Emeritus Professor of Anthropology and Human Ecology, Roy Ellen, has been honoured as the Distinguished Economic Botanist for 2017 by The Society for Economic Botany (SEB).
The SEB said the award recognises Professor Ellen’s “major contributions to economic and ethnobotany” over the last 35 years, based on his “meticulous and intensive field research that has greatly enriched the fields of economic botany, ethnobiology, and environmental anthropology”.

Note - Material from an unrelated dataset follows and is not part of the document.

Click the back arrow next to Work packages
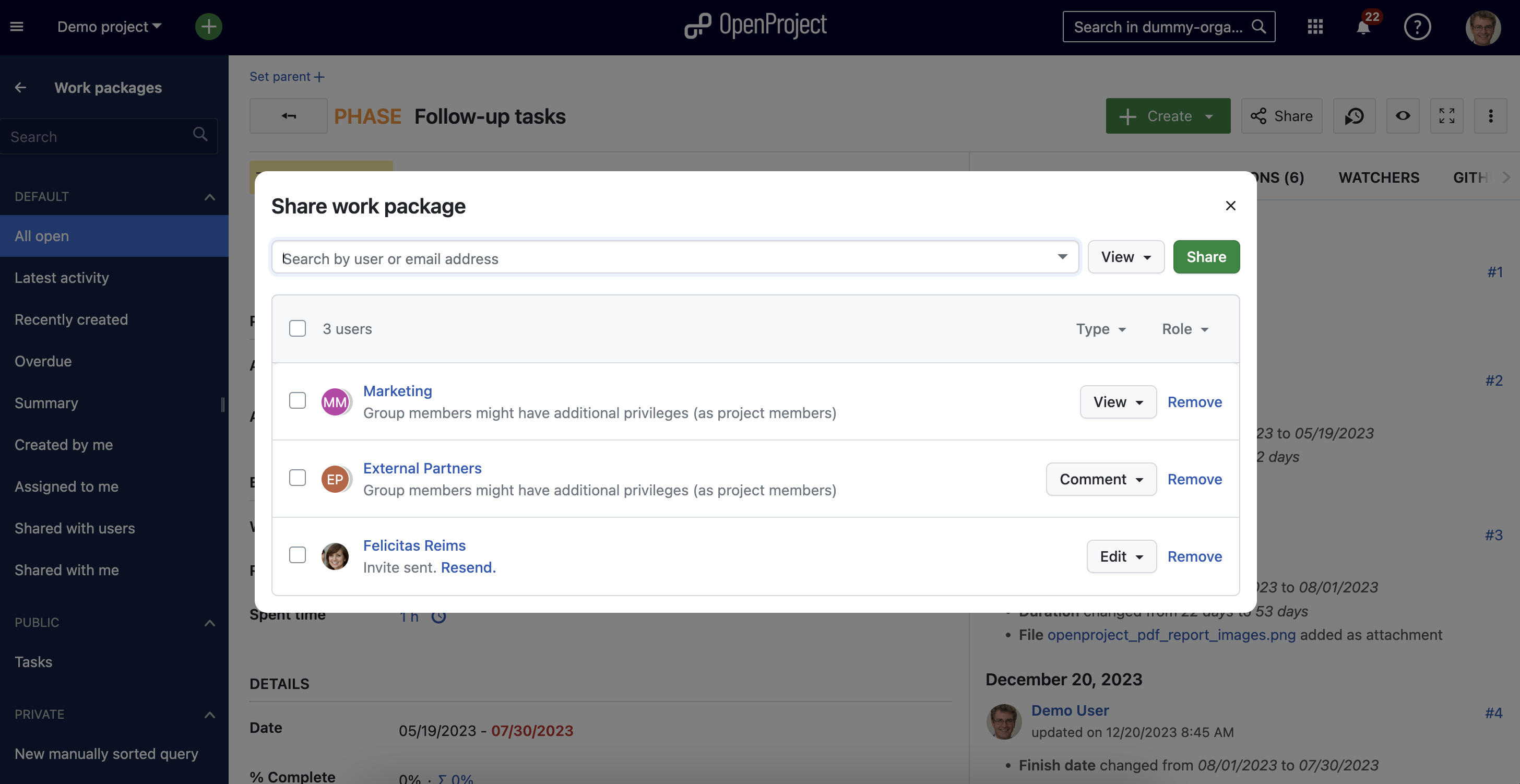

This work has covered numerous environmental, cognitive anthropology and ethnobiology topics, ranging from folk classification and the local management of inter-island trading systems, and the ethnography of eastern Indonesia.
Professor Ellen will receive his award in Bragança, Portugal on 8 June during the 58th meeting of The Society for Economic Botany. Previous winners of the Distinguished Economic Botanist award include Sir Ghillean Prance FRS, Richard Schultes, Nancy Turner, Harold Conklin and Brent Berlin.
Professor Ellen is also a Fellow of the British Academy and was President of the Royal Anthropological Institute between 2007 and 2011.
The award is the second recent high-profile success for the School in 2017 after Professor Richard Griffiths was awarded the Zoological Society of London’s Marsh Award for Conservation Biology.